Mayor Greg Fischer is recommending Louisville pull its school resource officers from Jefferson County schools as the city tackles a $35 million budget shortfall.
The majority of the district’s SROs — police officers contracted to nearly 30 district schools as security — are contracted from Louisville Metro Police. The 17 LMPD officers assigned to schools would be reassigned to street patrol under Fischer’s budget proposal, announced Thursday.
It confirms the fears of some in the district, who thought the budget cuts would make future contracts with LMPD and other agencies “prohibitively expensive.” It is unclear whether smaller police agencies will follow suit.
Fischer already canceled incoming LMPD recruiting classes to save money, creating a need for current officers to patrol.
JCPS is slated to vote on its budget May 14 — over a month before Louisville’s budget will play out. Without changes to the proposal or JCPS’ own budget, the district could see a gap in security for the coming school year.
“We are exploring what options we have available to us as we look at ways to support the schools that have LMPD SROs,” JCPS spokeswoman Renee Murphy said.
SRO contracts run through the current school year and are typically renewed in August.

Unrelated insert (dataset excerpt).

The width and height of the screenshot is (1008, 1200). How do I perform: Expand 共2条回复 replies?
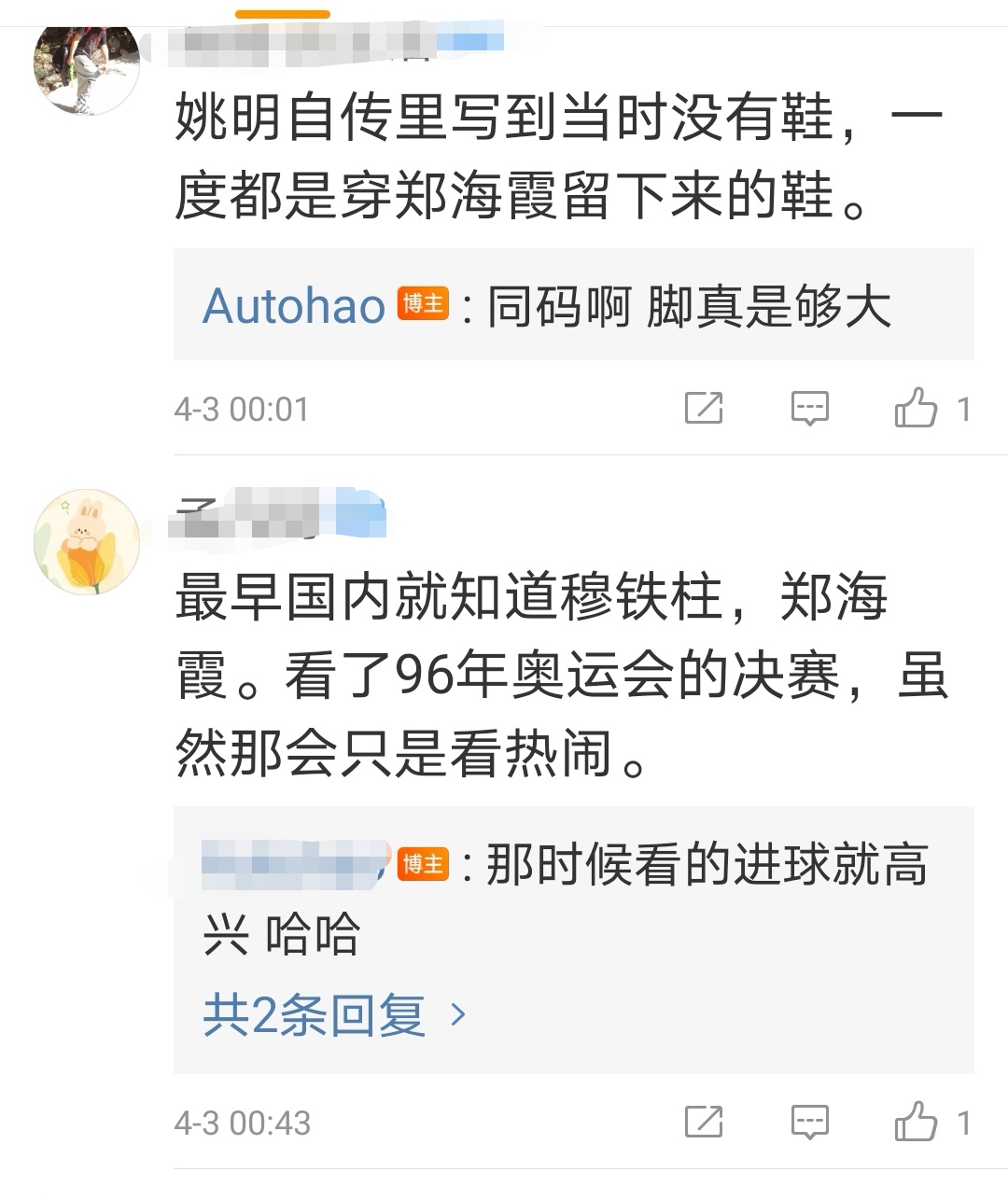(x=333, y=1015)
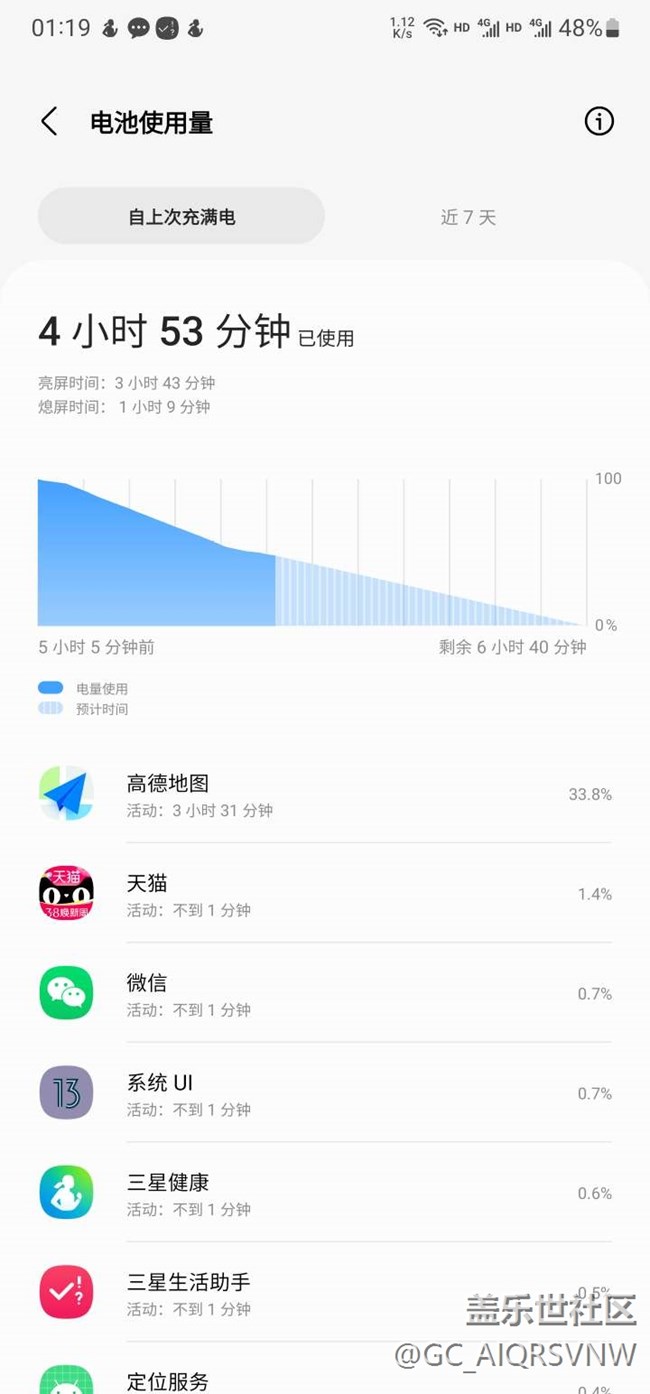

An in-house security team — an idea JCPS has tossed around for months — would not be able to come to fruition in time, Superintendent Marty Pollio said Tuesday.
The district’s in-house team idea is not listed as a JCPS budget priority, despite recent questions about it from school board members in budget work sessions.
Fischer’s proposal is only the first step in deciding what to cut from the city’s $653 million budget to cover rising pension costs. The Metro Council will likely adjust the budget in the coming weeks before a final vote on June 25.
JCPS’ $1.7 billion budget is separate from the city’s, but some programs like the SROs are tied to the metro government.
Amidst building concerns over the role of police in schools, JCPS has been considering ending the SRO contracts on its own. An in-house security team would replace the officers and seems to have support from the school board.
Under the developing plan, the in-house team would report to JCPS — not an outside agency. The change would increase accountability, supporters say. It would also cost millions more to the district.
Key details of the plan, including whether security would be armed or have arrest powers, were not publicized before the district decided to delay the team’s creation for at least a year. At the earliest, the team could be created in time for the 2020-21 school year.